心配に気を奪われないようにするディタッチト・マインドフルネスの技法(注意訓練)

メタ認知療法のカウンセリングによって、「心配は役に立たない」や「心配はコントロールできる」という新しい心配に対する信念が作られても、長年親しんできた心配癖は、意識をしないとついつい巻き込まれてしまいます。

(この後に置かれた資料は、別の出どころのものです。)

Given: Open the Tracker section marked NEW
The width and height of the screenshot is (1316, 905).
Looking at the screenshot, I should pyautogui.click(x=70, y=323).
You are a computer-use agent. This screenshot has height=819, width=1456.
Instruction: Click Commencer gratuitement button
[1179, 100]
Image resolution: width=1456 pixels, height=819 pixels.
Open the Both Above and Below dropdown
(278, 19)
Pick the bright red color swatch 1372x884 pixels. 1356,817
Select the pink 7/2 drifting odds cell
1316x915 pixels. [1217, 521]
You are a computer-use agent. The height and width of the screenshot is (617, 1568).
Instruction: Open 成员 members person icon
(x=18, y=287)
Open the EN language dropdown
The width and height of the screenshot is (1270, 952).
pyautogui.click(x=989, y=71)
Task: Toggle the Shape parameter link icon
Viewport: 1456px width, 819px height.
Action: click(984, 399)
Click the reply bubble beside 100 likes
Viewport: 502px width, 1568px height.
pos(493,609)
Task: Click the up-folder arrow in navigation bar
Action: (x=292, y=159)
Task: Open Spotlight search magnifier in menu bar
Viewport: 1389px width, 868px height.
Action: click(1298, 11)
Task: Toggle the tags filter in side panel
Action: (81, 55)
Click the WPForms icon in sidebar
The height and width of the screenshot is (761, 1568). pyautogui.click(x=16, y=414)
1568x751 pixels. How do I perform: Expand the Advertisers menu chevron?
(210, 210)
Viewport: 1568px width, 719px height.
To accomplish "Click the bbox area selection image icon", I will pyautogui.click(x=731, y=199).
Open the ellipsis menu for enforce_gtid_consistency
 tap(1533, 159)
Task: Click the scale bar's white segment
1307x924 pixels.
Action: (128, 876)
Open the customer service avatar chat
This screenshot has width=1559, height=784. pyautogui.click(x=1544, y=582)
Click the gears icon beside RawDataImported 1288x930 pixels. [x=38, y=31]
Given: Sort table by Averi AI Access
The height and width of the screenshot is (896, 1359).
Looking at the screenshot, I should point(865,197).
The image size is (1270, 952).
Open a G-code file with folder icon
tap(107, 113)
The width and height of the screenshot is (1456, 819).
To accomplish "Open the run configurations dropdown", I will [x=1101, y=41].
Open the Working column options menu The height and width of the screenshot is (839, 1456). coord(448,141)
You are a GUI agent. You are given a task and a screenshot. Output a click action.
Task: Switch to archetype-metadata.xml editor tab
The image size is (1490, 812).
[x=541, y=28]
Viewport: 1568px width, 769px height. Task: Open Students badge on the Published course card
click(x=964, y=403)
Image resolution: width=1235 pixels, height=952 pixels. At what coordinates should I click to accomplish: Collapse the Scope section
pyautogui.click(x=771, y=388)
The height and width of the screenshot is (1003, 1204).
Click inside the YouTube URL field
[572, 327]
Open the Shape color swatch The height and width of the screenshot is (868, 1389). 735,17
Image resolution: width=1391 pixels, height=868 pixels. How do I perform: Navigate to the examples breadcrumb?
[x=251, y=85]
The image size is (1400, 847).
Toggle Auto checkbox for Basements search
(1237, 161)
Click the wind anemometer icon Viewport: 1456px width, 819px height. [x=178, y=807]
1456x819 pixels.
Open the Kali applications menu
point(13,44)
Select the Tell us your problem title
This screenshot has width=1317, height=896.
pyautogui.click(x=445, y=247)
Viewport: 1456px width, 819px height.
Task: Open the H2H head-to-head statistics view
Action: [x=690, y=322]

メタ認知療法では、心配している自分に素早く気づき、それらの状態を観察する態度で距離をおける状態「ディタッチト・マインドフルネス(detached mindfulness)」になれるようにトレーニングを行います。その代表的なトレーニングは注意訓練(Attention Training)と呼ばれ、日常生活音への聴覚的注意を鍛える方法です。注意訓練を行うことで、心配している自分に素早く気づき、今集中すべきものに注意を意図的に向けられる「マインドフルネス」の状態になることができます。「マインドフルネス」と「ディタッチト・マインドフルネス」の違いについては、後ほど記事にしたいと思います。注意訓練は以下の記事で読んでいただけます。

【今日のポイント】

メタ心配性を改善するためには、心配に対する信念(メタ認知的信念)と心配に巻き込まれないようにする集中力(注意機能)が鍵となる!

誰もが不安な時には心配をします。心配そのものは問題解決の営みという側面も確かにありますが、「心配することが心配だ」と思ったら、それはメタ心配です。そんな時は、心配は役に立たないということと、心配はコントロールできるということを思い出してください。

このメタ認知療法に出会って心配性が改善された一人として、メタ認知療法を自信をもってお勧めします!


心理学の知識を楽しくご紹介できるように、コツコツと記事を積み上げられるように継続的にしていきたいと思います。よろしくお願いいたします。